### REQUIRED ACTION
In the answer, every entry must appear exactly as given.

(THE DATA begins)

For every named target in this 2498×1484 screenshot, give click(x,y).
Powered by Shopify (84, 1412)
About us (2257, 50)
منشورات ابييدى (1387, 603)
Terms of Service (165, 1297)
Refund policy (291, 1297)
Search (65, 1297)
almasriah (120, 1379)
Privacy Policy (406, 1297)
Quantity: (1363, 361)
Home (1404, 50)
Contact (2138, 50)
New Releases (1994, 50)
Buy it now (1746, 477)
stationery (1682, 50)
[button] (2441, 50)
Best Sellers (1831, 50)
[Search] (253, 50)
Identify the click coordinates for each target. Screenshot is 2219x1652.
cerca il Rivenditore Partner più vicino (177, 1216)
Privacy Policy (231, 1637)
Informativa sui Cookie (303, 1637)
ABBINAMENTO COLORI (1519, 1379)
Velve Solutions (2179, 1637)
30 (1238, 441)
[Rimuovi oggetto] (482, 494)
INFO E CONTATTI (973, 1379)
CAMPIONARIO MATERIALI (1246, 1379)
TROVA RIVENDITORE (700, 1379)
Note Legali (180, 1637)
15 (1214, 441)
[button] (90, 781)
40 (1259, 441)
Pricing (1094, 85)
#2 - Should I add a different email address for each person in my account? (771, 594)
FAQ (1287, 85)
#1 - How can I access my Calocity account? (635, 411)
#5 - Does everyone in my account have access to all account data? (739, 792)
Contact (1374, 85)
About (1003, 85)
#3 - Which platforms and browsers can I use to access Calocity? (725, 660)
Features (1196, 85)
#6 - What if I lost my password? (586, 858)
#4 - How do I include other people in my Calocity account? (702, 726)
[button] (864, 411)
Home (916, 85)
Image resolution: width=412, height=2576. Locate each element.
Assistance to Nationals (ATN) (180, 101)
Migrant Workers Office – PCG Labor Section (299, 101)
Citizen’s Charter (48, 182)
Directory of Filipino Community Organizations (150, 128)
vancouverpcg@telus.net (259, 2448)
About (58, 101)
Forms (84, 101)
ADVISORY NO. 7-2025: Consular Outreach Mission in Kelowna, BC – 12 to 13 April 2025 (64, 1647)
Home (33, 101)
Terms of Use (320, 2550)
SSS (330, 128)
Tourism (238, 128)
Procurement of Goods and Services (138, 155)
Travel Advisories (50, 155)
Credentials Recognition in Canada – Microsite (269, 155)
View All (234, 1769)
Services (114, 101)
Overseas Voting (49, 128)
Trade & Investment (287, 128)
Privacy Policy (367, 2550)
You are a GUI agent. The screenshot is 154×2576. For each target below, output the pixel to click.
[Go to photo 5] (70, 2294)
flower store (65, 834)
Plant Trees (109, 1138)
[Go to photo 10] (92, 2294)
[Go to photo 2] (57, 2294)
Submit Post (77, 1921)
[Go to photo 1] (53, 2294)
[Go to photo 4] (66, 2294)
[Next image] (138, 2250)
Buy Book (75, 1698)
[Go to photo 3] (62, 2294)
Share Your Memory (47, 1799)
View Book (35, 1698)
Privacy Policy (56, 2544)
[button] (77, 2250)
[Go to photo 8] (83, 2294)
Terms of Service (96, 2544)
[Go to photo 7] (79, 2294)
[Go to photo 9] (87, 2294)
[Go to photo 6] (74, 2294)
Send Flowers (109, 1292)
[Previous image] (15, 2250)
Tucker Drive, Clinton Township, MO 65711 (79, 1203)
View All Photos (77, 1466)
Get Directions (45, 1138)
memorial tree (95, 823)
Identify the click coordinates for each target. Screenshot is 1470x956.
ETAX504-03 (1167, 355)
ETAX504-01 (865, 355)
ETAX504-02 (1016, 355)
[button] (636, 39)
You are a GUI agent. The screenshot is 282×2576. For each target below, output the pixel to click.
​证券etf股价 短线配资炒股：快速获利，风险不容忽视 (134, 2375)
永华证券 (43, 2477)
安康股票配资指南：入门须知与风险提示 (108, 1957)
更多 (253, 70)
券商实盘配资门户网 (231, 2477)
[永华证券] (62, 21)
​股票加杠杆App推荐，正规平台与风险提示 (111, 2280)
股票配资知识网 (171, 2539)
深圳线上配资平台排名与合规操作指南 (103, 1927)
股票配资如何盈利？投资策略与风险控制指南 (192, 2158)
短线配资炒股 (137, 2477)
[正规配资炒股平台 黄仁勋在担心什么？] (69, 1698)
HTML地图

(THE DATA ends)

### EXERCISE ANSWER
For every named target in this 2498×1484 screenshot, give click(x,y).
Powered by Shopify (84, 1412)
About us (2257, 50)
منشورات ابييدى (1387, 603)
Terms of Service (165, 1297)
Refund policy (291, 1297)
Search (65, 1297)
almasriah (120, 1379)
Privacy Policy (406, 1297)
Quantity: (1363, 361)
Home (1404, 50)
Contact (2138, 50)
New Releases (1994, 50)
Buy it now (1746, 477)
stationery (1682, 50)
[button] (2441, 50)
Best Sellers (1831, 50)
[Search] (253, 50)
Identify the click coordinates for each target. Screenshot is 2219x1652.
cerca il Rivenditore Partner più vicino (177, 1216)
Privacy Policy (231, 1637)
Informativa sui Cookie (303, 1637)
ABBINAMENTO COLORI (1519, 1379)
Velve Solutions (2179, 1637)
30 (1238, 441)
[Rimuovi oggetto] (482, 494)
INFO E CONTATTI (973, 1379)
CAMPIONARIO MATERIALI (1246, 1379)
TROVA RIVENDITORE (700, 1379)
Note Legali (180, 1637)
15 (1214, 441)
[button] (90, 781)
40 (1259, 441)
Pricing (1094, 85)
#2 - Should I add a different email address for each person in my account? (771, 594)
FAQ (1287, 85)
#1 - How can I access my Calocity account? (635, 411)
#5 - Does everyone in my account have access to all account data? (739, 792)
Contact (1374, 85)
About (1003, 85)
#3 - Which platforms and browsers can I use to access Calocity? (725, 660)
Features (1196, 85)
#6 - What if I lost my password? (586, 858)
#4 - How do I include other people in my Calocity account? (702, 726)
[button] (864, 411)
Home (916, 85)
Image resolution: width=412, height=2576. Locate each element.
Assistance to Nationals (ATN) (180, 101)
Migrant Workers Office – PCG Labor Section (299, 101)
Citizen’s Charter (48, 182)
Directory of Filipino Community Organizations (150, 128)
vancouverpcg@telus.net (259, 2448)
About (58, 101)
Forms (84, 101)
ADVISORY NO. 7-2025: Consular Outreach Mission in Kelowna, BC – 12 to 13 April 2025 (64, 1647)
Home (33, 101)
Terms of Use (320, 2550)
SSS (330, 128)
Tourism (238, 128)
Procurement of Goods and Services (138, 155)
Travel Advisories (50, 155)
Credentials Recognition in Canada – Microsite (269, 155)
View All (234, 1769)
Services (114, 101)
Overseas Voting (49, 128)
Trade & Investment (287, 128)
Privacy Policy (367, 2550)
You are a GUI agent. The screenshot is 154×2576. For each target below, output the pixel to click.
[Go to photo 5] (70, 2294)
flower store (65, 834)
Plant Trees (109, 1138)
[Go to photo 10] (92, 2294)
[Go to photo 2] (57, 2294)
Submit Post (77, 1921)
[Go to photo 1] (53, 2294)
[Go to photo 4] (66, 2294)
[Next image] (138, 2250)
Buy Book (75, 1698)
[Go to photo 3] (62, 2294)
Share Your Memory (47, 1799)
View Book (35, 1698)
Privacy Policy (56, 2544)
[button] (77, 2250)
[Go to photo 8] (83, 2294)
Terms of Service (96, 2544)
[Go to photo 7] (79, 2294)
[Go to photo 9] (87, 2294)
[Go to photo 6] (74, 2294)
Send Flowers (109, 1292)
[Previous image] (15, 2250)
Tucker Drive, Clinton Township, MO 65711 (79, 1203)
View All Photos (77, 1466)
Get Directions (45, 1138)
memorial tree (95, 823)
Identify the click coordinates for each target. Screenshot is 1470x956.
ETAX504-03 (1167, 355)
ETAX504-01 (865, 355)
ETAX504-02 (1016, 355)
[button] (636, 39)
You are a GUI agent. The screenshot is 282×2576. For each target below, output the pixel to click.
​证券etf股价 短线配资炒股：快速获利，风险不容忽视 (134, 2375)
永华证券 (43, 2477)
安康股票配资指南：入门须知与风险提示 (108, 1957)
更多 (253, 70)
券商实盘配资门户网 (231, 2477)
[永华证券] (62, 21)
​股票加杠杆App推荐，正规平台与风险提示 (111, 2280)
股票配资知识网 (171, 2539)
深圳线上配资平台排名与合规操作指南 (103, 1927)
股票配资如何盈利？投资策略与风险控制指南 (192, 2158)
短线配资炒股 (137, 2477)
[正规配资炒股平台 黄仁勋在担心什么？] (69, 1698)
HTML地图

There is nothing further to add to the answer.